You've suspected it, and it's true: Sometimes music reviewers only listen to the first 30 seconds or so of a record.
We've heard it all before, we tell ourselves, and we can tell where a musician's going (and whether we'll be into it) by what the opening chords or first few lines imply. If we're not feeling it, we follow our gut and pass on the album, congratulating ourselves all along on our foresight, our grizzled veteran status, our heightened musical sense — whatever.
Of course there's a fallacy here: We assume patterns. Yet when a musician like Haley Heynderickx comes along, we're presented with an album that refuses to be predictable. Indeed, Heynderickx goes many, many interesting places in the perfect half-hour of her debut LP I Need to Start a Garden. She's nimble, emotive, and stylistically restless without crowding out the intimacy required in a singer-songwriter.
Consider: I Need to Start a Garden opens with nylon string guitar and Heyderickx's vaguely Joni Mitchell vocals, but this restless songwriter moves quickly into the dementedly funny "The Bug Collector." This is a more modern folk number, with tasteful brass accents behind the absurd situation Heynderickx presents. In each verse, she clears a bug of some sort from an insectophobe's room. Fascinatingly — and thanks to her gift for language — the insects end up with more personality than the person who fears them. "And there's a praying mantis prancing on your bathtub / and you swear it's a priest from a past life out to get you," she sings. "And I digress / because I must make you the perfect evening / I try my best / to put the priest inside a jam jar."
It only gets more interesting from there. Heynderickx goes long on the nearly eight-minute "Worth It," a cut that would have been right at home on Modest Mouse's This is a Long Drive for Someone With Nothing to Think About. Indeed, Heynderickx is a remarkable guitarist, and there's as much intrepid fretwork as there is impressive lyricism on I Need to Start a Garden. The verse to "Worth It," for instance, rides the kind of sinuous electric guitar line that was a trademark of early Modest Mouse. As the song picks up speed, it moves into a stripped-down West Coast surf vibe before slowing again as Heynderickx howls "Maybe I've / Maybe I've been worth it" with heart-wrenching sincerity and a bleak tinge of desperation.

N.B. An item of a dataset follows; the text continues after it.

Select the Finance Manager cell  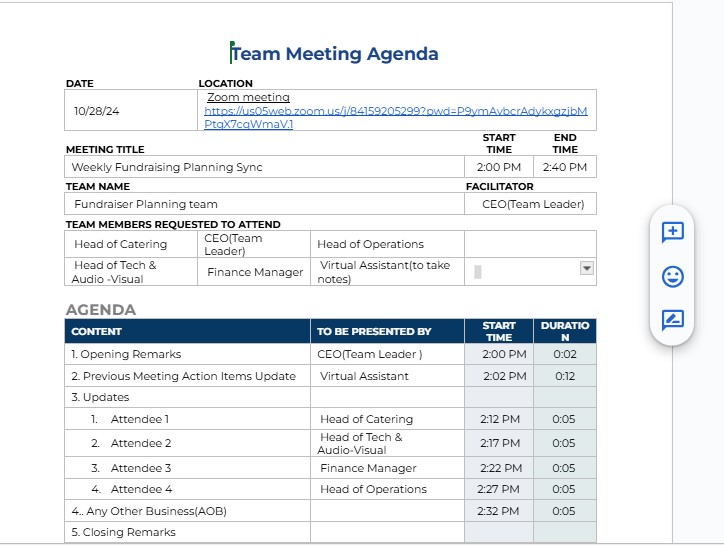point(255,272)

Throughout this record, there's a fascinating diversity of timbres, approach, and overall vibe. And throughout, Heynderickx maintains masterful control of the instruments at her command — her voice included. Appropriate to its name, "Oom Sha La La" nods to Brill Building pop. The verses are tight and peppy; the chorus is simply the song's meaningless name, rendered into a perfect earworm. Yet the third chorus disintegrates into heavy reverb, and shortly Heynderickx rebels against the strictures of her own pop song. "I'm throwing out the milk / the olives got old / I'm tired of my mind getting heavy with mold," she sings, nervy and bothered, before repeating the line "I need to start a garden" in an increasingly agitated tone. Eventually she cracks up completely. And then, as quickly as she lost it, Heynderickx regains her composure. "I'm gonna start a garden in my backyard / because making this song up is just as hard."
There's no way the first 30 seconds could have implied the rest of this diverse, compact, off-and-on funny, and emotionally honest album — there is simply no way.